Déroulement résumé de la procédure de rectification contradictoire

La procédure de rectification contradictoire, appelée auparavant « notification de redressement », est appliquée à la suite de l’observation par les services fiscaux d’une « insuffisance, une inexactitude, une omission ou une dissimulation dans les éléments servant de base au calcul des impôts, droits, taxes, redevances ou sommes quelconques dus en vertu du CGI »3. Cela s’applique en particulier aux rehaussements des termes utilisés pour déterminer la base imposable, ce qui concerne la ventilation terrain/construction à travers les amortissements pratiqués. L’administration fiscale la remet en cause à partir des documents et renseignements auxquels elle a accès (contrôle fiscal interne, sur pièces, à savoir les déclarations fiscales principalement) ou dans le cadre d’une vérification de comptabilité effectuée sur place (après réception d’un avis de vérification, contrôle fiscal externe). La loi de finances rectificative pour 2016 a introduit l’examen de comptabilité, rendu possible par sa dématérialisation. Le contribuable reçoit également un avis, qui lui somme de transmettre électroniquement les fichiers des écritures comptables. Il y a tout à penser, pour ce qui a trait précisément à notre propos, que cela facilitera les rectifications fiscales en la matière qui sont susceptibles de voir leur nombre à la hausse, comme le prédit le rapporteur public Frédéric Aladjidi s’exprimant sur les arrêts du CE de février 2016.

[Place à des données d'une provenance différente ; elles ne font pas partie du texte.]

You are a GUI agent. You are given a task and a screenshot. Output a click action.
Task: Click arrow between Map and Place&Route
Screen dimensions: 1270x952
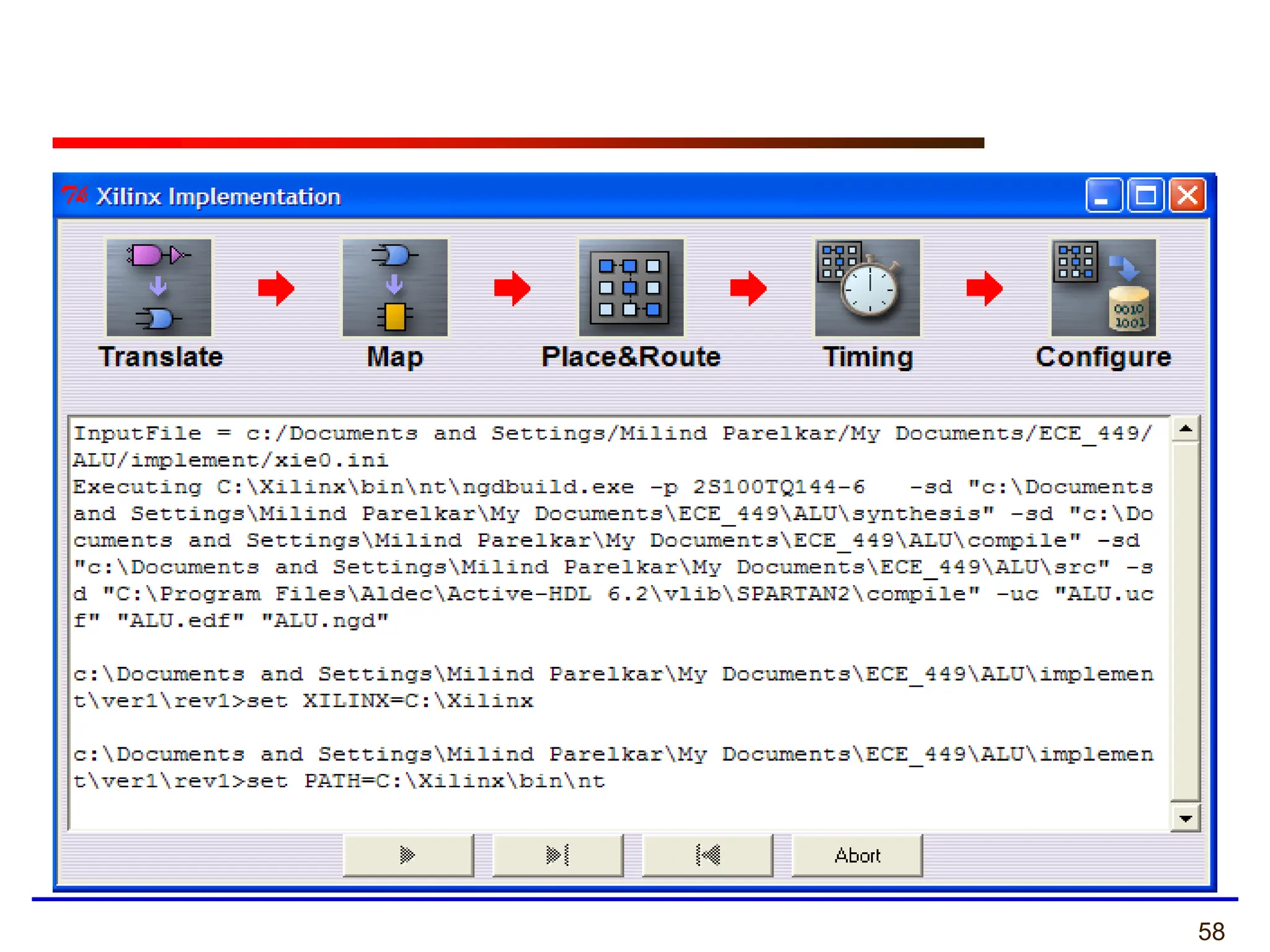click(512, 288)
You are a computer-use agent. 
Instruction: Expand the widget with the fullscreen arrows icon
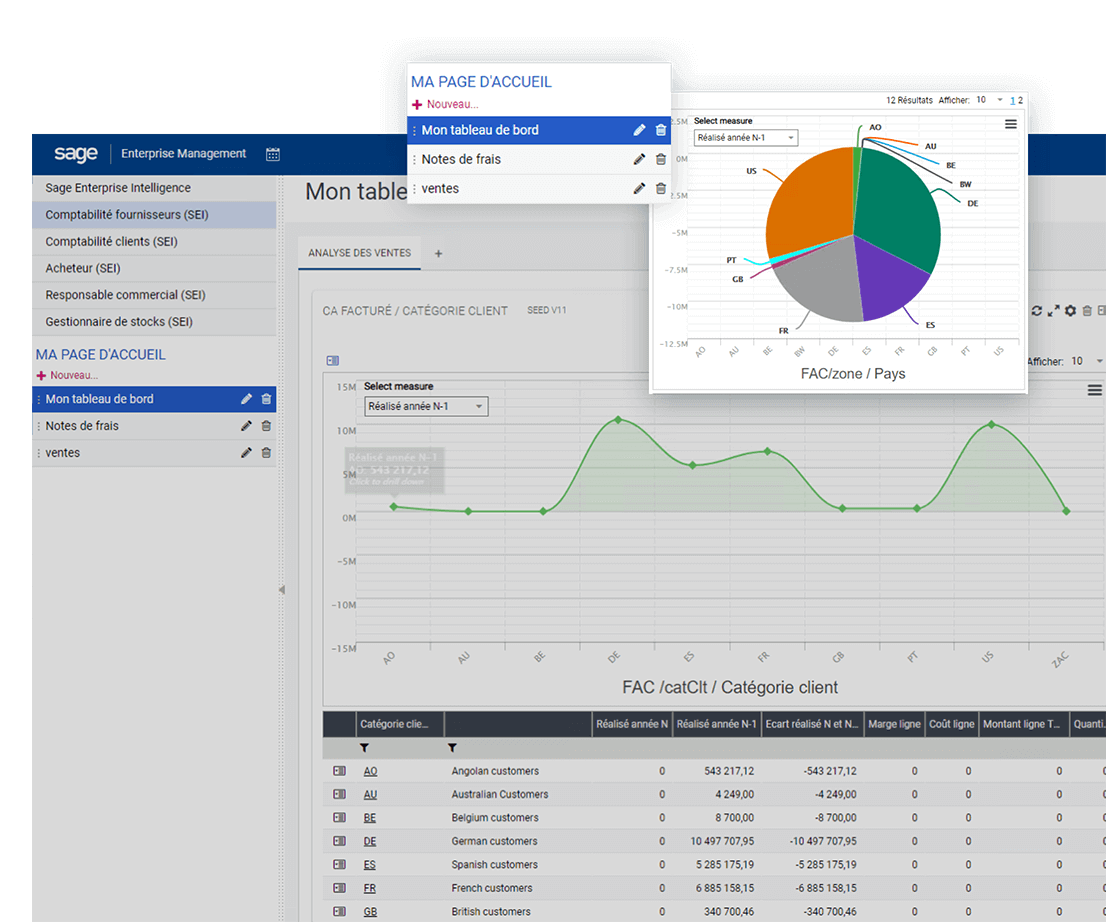click(x=1053, y=311)
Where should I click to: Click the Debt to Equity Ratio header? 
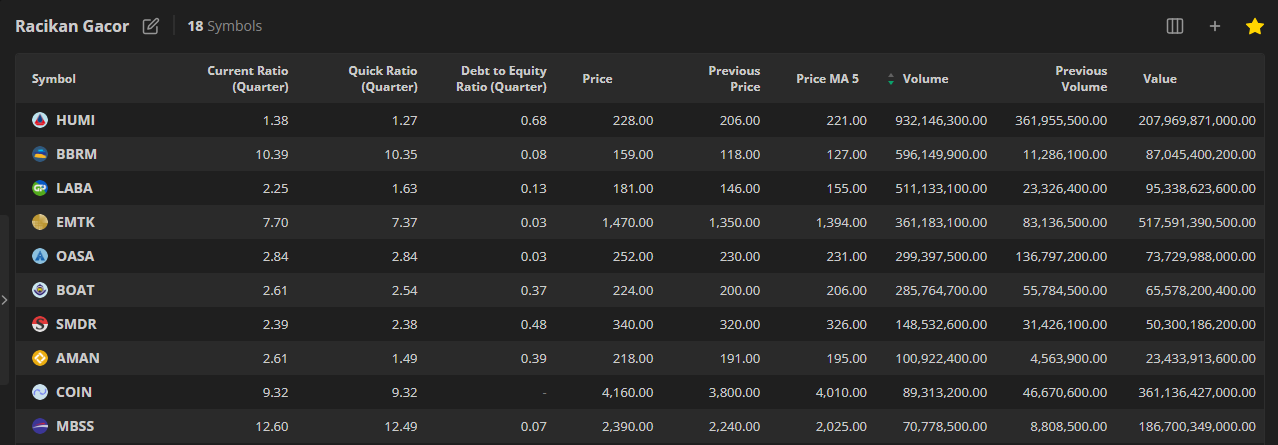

La notification au contribuable de la proposition ‒ écrite et normalement transmise par lettre recommandée avec avis de réception ‒ doit être motivée, c’est-à-dire suffisamment et clairement justifiée avec motifs de droit ou de fait, de telle sorte qu’il puisse accepter ou refuser en ayant connaissance de tous les éléments nécessaires4. Ce « dialogue » fait la différence avec la procédure d’imposition d’office. À noter que la proposition doit impérativement indiquer que le contribuable a la possibilité de se faire assister. La proposition de rectification a pour effet d’interrompre la prescription fiscale du droit de reprise et d’ouvrir le délai de 30 jours pour répondre, délai prorogé de 30 autres jours sur demande. La motivation vaut aussi lorsque l’administration fiscale rejette les observations du contribuable (réponse dans un délai de 60 jours ; dans le cas contraire, il est considéré que les services fiscaux les acceptent). Si la rectification convient au contribuable, il répond en acceptant le rehaussement, et les modifications ainsi que la nouvelle imposition qui en découlent lui sont transmis. Quand ce dernier ne répond pas, cela vaut acceptation tacite.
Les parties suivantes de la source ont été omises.